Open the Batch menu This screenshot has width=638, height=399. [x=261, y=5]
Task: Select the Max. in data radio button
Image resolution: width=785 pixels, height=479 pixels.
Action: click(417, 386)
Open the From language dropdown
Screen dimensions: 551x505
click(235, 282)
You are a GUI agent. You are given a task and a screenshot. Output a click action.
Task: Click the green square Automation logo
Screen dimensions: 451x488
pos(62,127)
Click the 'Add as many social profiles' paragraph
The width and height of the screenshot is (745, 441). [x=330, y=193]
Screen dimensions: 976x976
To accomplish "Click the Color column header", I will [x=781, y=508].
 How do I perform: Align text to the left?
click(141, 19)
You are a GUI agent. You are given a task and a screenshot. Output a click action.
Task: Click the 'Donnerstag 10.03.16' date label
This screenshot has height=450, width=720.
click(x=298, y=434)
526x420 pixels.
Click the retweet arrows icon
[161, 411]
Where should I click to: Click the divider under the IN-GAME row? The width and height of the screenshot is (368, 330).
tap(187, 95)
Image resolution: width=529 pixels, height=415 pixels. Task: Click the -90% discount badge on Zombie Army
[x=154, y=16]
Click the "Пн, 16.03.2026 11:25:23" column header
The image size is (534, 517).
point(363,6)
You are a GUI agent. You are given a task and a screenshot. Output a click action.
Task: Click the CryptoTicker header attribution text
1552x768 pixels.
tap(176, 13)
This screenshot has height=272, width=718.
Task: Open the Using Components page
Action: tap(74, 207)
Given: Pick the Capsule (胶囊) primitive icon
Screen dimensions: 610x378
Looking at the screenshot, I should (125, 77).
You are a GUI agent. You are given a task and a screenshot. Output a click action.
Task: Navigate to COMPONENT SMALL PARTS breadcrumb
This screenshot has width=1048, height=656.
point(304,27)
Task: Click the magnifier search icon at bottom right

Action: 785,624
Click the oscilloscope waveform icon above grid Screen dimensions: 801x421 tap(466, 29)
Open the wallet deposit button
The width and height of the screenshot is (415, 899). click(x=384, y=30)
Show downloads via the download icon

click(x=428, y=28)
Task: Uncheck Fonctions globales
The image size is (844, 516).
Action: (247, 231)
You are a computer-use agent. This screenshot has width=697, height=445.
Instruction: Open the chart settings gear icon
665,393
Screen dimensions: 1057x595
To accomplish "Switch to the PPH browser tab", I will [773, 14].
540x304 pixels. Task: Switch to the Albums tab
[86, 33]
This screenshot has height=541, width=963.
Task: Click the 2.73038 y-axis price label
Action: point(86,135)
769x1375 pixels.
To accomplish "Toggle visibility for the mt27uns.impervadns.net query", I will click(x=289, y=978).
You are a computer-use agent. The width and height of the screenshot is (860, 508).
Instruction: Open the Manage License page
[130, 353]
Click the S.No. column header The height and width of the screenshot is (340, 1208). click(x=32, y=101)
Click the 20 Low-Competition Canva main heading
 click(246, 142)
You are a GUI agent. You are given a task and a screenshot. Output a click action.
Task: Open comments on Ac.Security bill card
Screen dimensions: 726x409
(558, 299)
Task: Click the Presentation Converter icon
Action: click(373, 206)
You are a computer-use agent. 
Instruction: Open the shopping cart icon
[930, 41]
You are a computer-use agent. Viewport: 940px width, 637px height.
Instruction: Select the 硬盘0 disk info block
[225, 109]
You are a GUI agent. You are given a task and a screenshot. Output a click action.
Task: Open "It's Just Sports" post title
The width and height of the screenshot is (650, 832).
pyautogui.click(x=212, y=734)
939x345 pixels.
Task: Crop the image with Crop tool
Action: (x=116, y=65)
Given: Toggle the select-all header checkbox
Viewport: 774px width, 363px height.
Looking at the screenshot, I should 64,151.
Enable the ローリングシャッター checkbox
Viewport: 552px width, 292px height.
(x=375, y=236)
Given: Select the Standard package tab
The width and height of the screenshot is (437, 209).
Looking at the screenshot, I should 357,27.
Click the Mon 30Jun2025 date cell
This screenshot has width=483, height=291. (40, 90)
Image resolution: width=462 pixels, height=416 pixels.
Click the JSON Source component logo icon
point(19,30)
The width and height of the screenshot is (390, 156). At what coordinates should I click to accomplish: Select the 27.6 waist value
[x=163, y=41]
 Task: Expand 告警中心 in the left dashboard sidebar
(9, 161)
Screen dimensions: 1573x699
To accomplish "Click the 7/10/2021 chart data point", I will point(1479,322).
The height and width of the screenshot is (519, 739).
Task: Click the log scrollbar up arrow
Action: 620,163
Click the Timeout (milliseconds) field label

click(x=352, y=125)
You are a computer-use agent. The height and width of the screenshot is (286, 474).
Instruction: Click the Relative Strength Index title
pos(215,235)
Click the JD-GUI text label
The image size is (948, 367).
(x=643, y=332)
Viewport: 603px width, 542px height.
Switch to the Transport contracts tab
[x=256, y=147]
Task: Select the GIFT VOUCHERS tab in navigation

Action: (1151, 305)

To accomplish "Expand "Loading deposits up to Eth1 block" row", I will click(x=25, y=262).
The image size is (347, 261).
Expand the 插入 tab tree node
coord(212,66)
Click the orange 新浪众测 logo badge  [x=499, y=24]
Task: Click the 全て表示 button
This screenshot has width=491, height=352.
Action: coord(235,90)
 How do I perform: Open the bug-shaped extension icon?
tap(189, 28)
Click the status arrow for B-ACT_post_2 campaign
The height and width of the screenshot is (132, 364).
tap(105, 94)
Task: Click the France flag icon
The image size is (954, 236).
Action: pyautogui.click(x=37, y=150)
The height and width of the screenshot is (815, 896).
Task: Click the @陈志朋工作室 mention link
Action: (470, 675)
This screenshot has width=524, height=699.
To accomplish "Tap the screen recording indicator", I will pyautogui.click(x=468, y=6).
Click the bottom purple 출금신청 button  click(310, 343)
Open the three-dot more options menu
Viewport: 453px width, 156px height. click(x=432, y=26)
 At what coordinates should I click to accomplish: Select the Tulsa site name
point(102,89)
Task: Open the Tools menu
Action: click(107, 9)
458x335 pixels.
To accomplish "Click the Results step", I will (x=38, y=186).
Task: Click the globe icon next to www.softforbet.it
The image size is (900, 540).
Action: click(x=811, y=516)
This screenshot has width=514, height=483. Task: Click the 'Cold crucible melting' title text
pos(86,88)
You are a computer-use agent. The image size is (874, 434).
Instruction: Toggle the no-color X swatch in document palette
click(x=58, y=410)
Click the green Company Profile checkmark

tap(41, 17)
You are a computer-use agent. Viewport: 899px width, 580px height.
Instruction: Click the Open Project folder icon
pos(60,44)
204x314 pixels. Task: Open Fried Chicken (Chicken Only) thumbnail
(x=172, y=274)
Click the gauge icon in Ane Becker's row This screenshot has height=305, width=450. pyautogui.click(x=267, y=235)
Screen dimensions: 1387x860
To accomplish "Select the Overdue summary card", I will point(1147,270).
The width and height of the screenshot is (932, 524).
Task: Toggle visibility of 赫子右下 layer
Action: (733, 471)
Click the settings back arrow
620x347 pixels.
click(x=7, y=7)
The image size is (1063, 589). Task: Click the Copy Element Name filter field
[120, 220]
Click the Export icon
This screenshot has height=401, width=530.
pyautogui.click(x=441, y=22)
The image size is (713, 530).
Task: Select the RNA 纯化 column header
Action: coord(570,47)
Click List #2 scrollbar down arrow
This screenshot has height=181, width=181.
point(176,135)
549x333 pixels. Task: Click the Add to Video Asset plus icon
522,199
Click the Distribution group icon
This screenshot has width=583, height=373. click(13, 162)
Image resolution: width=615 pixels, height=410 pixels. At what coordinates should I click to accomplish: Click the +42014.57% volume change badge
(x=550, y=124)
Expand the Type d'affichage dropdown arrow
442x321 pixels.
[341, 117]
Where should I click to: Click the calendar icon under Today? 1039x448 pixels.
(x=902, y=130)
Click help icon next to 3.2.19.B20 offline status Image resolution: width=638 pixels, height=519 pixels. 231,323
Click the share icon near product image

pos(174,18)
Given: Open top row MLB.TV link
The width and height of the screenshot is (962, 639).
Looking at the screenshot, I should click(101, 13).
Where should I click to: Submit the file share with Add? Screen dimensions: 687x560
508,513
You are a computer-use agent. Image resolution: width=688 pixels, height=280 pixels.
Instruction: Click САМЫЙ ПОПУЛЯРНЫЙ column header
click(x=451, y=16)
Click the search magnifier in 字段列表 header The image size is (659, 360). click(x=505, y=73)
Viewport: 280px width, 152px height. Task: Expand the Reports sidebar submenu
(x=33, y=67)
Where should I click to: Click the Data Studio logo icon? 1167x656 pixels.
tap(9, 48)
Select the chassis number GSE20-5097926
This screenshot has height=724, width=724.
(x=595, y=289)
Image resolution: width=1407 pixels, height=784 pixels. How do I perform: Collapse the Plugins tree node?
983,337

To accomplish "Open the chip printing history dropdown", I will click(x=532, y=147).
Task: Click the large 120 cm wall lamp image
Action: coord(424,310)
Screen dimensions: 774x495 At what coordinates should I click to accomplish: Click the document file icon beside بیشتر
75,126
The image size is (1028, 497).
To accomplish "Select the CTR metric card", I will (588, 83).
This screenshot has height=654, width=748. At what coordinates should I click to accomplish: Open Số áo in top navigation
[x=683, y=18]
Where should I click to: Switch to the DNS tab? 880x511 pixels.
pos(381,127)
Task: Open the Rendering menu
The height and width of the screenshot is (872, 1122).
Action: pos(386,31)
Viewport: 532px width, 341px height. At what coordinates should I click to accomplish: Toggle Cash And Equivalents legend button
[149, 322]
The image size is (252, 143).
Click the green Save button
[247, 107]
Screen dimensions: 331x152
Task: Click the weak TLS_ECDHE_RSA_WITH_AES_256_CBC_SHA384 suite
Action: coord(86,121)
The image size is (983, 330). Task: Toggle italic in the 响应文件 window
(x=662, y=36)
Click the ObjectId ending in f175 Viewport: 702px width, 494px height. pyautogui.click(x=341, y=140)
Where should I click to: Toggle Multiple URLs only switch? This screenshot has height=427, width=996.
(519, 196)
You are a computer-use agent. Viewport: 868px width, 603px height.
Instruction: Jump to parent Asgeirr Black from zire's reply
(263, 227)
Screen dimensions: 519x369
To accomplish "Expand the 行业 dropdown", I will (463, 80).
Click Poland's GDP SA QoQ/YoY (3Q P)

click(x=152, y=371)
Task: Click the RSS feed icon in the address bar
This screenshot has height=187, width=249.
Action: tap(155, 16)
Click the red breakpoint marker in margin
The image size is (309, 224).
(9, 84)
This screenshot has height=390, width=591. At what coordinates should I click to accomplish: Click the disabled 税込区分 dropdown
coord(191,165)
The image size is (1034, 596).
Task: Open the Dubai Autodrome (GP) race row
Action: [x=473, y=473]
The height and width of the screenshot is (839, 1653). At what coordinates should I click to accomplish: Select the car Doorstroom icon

## DIRECTIONS
Look above for the line holding "Screen dimensions: 774x495" and the line holding "You are a computer-use agent. Viewport: 868px". Retype both, and every line between them, word for word and nothing else.

## EXERCISE SOLUTION
Screen dimensions: 774x495 At what coordinates should I click to accomplish: Click the document file icon beside بیشتر
75,126
The image size is (1028, 497).
To accomplish "Select the CTR metric card", I will (588, 83).
This screenshot has height=654, width=748. At what coordinates should I click to accomplish: Open Số áo in top navigation
[x=683, y=18]
Where should I click to: Switch to the DNS tab? 880x511 pixels.
pos(381,127)
Task: Open the Rendering menu
The height and width of the screenshot is (872, 1122).
Action: pos(386,31)
Viewport: 532px width, 341px height. At what coordinates should I click to accomplish: Toggle Cash And Equivalents legend button
[149, 322]
The image size is (252, 143).
Click the green Save button
[247, 107]
Screen dimensions: 331x152
Task: Click the weak TLS_ECDHE_RSA_WITH_AES_256_CBC_SHA384 suite
Action: coord(86,121)
The image size is (983, 330). Task: Toggle italic in the 响应文件 window
(x=662, y=36)
Click the ObjectId ending in f175 Viewport: 702px width, 494px height. pyautogui.click(x=341, y=140)
Where should I click to: Toggle Multiple URLs only switch? This screenshot has height=427, width=996.
(519, 196)
You are a computer-use agent. Viewport: 868px width, 603px height.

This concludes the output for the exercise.